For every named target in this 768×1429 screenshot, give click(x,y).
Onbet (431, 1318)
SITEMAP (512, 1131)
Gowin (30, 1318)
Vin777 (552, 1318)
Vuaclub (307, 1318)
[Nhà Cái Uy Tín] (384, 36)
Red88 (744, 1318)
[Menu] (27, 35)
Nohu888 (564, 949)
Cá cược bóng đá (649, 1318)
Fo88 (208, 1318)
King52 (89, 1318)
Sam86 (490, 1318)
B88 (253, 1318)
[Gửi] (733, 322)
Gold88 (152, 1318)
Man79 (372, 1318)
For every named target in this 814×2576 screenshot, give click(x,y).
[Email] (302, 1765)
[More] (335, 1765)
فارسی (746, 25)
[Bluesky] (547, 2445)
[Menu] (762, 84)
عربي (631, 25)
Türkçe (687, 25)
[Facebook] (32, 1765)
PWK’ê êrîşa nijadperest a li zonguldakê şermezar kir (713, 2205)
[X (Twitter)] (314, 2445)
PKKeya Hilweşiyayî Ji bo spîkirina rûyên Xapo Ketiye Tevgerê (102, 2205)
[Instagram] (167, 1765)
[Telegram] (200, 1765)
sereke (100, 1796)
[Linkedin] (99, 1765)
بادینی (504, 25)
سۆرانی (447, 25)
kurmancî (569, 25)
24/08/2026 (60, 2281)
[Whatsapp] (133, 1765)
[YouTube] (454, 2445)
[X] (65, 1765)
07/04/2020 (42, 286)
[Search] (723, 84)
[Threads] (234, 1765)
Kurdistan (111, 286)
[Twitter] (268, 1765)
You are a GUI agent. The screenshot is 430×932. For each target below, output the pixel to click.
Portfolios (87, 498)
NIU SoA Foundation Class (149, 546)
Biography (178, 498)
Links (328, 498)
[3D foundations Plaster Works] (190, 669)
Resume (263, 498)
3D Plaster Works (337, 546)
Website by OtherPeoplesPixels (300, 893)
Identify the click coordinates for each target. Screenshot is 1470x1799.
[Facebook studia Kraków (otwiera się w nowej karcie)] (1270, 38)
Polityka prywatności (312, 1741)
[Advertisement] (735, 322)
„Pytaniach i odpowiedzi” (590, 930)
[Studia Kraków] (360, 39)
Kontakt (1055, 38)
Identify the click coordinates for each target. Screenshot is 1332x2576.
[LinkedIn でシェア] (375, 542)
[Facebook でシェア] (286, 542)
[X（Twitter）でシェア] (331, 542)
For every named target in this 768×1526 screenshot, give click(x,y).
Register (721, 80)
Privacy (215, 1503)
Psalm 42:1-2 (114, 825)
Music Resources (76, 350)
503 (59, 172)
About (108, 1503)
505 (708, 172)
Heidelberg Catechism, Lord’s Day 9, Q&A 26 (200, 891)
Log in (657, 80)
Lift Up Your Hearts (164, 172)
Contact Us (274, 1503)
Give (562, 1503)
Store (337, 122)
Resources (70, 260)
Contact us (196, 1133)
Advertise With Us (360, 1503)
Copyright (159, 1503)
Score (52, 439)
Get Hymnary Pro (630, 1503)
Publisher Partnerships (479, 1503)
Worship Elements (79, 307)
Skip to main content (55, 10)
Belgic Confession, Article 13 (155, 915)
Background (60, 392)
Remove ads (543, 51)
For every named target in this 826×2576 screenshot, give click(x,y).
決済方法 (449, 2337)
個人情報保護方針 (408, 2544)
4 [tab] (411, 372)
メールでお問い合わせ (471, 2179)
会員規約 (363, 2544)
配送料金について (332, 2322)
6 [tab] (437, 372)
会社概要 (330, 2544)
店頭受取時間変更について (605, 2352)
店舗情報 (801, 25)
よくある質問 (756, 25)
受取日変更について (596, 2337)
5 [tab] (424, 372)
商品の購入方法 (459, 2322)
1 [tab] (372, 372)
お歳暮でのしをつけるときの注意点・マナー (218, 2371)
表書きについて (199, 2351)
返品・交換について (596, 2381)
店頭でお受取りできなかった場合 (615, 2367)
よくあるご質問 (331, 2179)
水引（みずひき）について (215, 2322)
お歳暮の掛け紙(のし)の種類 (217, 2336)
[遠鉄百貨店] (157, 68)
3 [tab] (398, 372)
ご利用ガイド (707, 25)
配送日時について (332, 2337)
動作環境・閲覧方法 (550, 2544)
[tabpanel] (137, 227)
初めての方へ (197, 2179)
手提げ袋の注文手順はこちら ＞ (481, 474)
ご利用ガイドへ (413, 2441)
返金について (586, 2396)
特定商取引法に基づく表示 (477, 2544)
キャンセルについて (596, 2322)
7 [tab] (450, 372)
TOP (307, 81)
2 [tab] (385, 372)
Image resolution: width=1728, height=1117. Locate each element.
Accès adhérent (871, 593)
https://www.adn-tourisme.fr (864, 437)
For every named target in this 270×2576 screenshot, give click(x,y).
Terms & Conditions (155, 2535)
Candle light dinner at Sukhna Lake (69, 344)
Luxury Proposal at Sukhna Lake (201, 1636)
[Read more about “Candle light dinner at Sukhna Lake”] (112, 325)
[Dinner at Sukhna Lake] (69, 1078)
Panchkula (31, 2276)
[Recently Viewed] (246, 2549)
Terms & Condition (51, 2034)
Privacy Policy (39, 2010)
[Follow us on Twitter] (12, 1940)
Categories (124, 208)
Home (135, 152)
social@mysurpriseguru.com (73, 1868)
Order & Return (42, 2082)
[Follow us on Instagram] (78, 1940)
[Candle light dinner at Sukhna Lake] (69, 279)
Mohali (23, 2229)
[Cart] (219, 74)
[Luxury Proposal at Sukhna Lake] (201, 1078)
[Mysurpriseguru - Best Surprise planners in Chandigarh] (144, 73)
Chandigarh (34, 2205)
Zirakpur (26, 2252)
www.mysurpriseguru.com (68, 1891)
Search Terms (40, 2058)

━━━

▶ [What to do]: Copy every single line of the material above that holds "Facebook".

▶ [Solution to this problem]:
[Facebook] (32, 1765)
[Facebook studia Kraków (otwiera się w nowej karcie)] (1270, 38)
[Facebook でシェア] (286, 542)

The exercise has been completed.